- [抜粋]:
>>

正しい理性と間違った理性
                            2002年4月12日 寺岡克哉


 私はよく、「理性的な愛」とか「理性的な自己」などのように、「理性」という言
葉を使います。そして「正しい理性」とか「歪んだ理性」、「間違った理性」など
という言葉も使います。
 ところで、一般的に理性は「正しいもの」とか「善いもの」、「善や真理を認識
する能力」などとされていますから、「理性が歪むのか?」とか「理性が間違う
のか?」という疑問をもつ人もいるかと思います。
 今後の議論の混乱を和らげるために、私の使う「理性」という言葉の意味
を、ここで少し整理してみたいと思います。
 ところで「理性」は、哲学の分野で大変に難しく考察されています。しかし私
は、そのような哲学的な難しい意味で「理性」という言葉は使っていません。
そしてお恥ずかしながら私自身も、哲学的な難しい意味での、理性の概念は
理解しておりません。

 私が「理性」という言葉を使う時は、「人間に特有の高度な思考能力」とい
う意味で使っています。

 このような意味で「理性」という言葉を使えば、「正しい理性」と「間違った理
性」が存在することになります。なぜなら、「人間に特有の高度な思考」は、
正しかったり、間違ったりするからです。
 そして何が「正しい理性」で、何が「間違った理性」なのかは、「良識」によっ
て判断することにしています。
 この「良識」というものも、実は「理性」が判断し、認識するものです。しかし、
これ以上の議論の深入りは、返って話が現実から離れてしまいます。「正しい
理性」と「間違った理性」を判定する「絶対理性」のようなものを、定義する必
要に迫られるからです。

<<

- [実施する作業]:
(a) 理性についての文章から、次の三つの問いに答えてください。
(i) 筆者は「理性」という言葉をどのような意味で使っているか。
(ii) 何が「正しい理性」で何が「間違った理性」なのかは、何によって判断するとされているか。
(iii) 議論に深入りすると、どのようなものを定義する必要に迫られるとされているか。
(b) 理性についての文章の冒頭で、筆者がよく使うと述べている言葉をすべて挙げてください。
(c) 理性についての文章を、最後の文のあとから書き継いでください。
記録はここでは一切用いません。

- [抜粋データ]:
>>

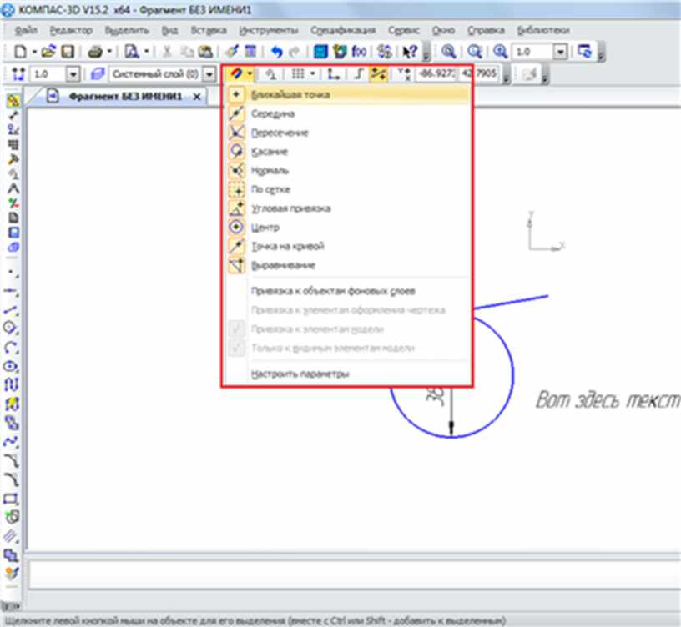681x627 pixels.
Task: Select the rectangle tool in left panel
Action: (x=12, y=499)
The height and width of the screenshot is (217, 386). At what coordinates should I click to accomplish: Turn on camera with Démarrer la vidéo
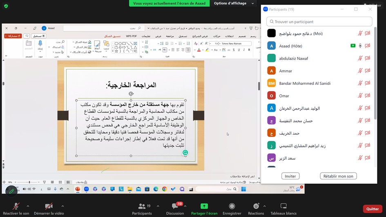[49, 206]
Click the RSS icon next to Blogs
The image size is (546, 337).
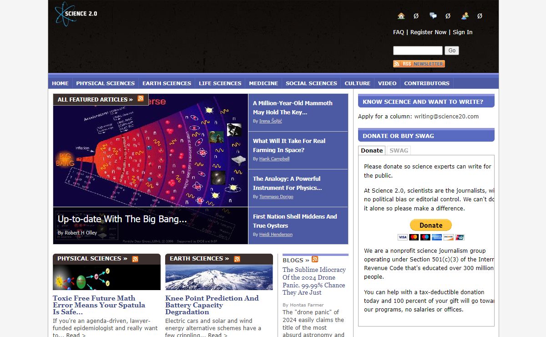[x=315, y=260]
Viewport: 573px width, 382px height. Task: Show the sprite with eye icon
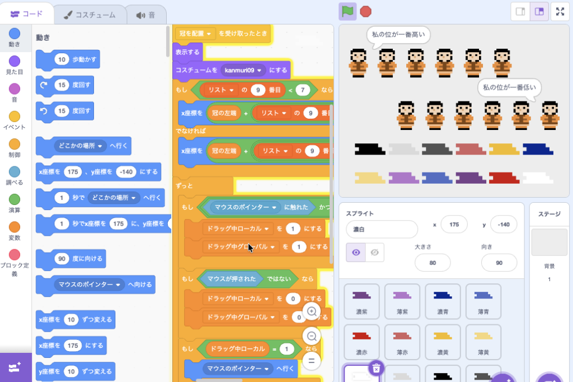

<<

- [作業ごとの結果]:
(a)
(i) 「人間に特有の高度な思考能力」という意味。
(ii) 「良識」。
(iii) 「正しい理性」と「間違った理性」を判定する「絶対理性」のようなもの。

(b) 「理性的な愛」、「理性的な自己」、「理性」、「正しい理性」、「歪んだ理性」、「間違った理性」

(c)
 「絶対理性」に対する考察を延々と行うのは、あまり有益であるとは思えませ
ん。「絶対理性」は、人類が行う全ての思考に対して、正しいか、間違っている
かを、”絶対に間違うことなく”判断する、絶対者(神)のようなものだからです。
 「絶対理性」に対する考察は、どうしても、「絶対善」、「イデア」、「絶対者」、
「神」などのような考察になって行きます。そして、どんどん現実の問題から離
れてしまいます。

 私は、「正しい理性」と「間違った理性」を判断する「良識」は、人類の長年
の経験によって培った「人類の良識」とすれば十分であると考えます。

 人類の良識には、例えば「人を殺すな!」というのがあります。
 ところで、この「人を殺すな!」という人類の良識に異を唱え、「なぜ人を殺し
てはいけないのか?」という議論が一時期はやりました。しかし、そのような質
問をする人は、いちど自分の心に聞いてみてください。
 「それでは、自由にやりたい放題に人を殺しても良いのか?」と。
 心の底の底、無意識層に焼き付けられた「良識」に素直に照らし合わせて、
どちらが正しいと実感するか? 単なる言葉のお遊びではなく、本当の「心の
底の実感」としてどう感じるか?
 多分ほとんどの人は、「人は殺さない方が正しい!」と実感すると思います。
これが人類の良識なのです。
 人類の良識は、人類が文明社会を築いて来た何千年もの歴史の中で、養
われて来たものです。数え切れないほどの成功と失敗の経験を積み重ねて
得られたものです。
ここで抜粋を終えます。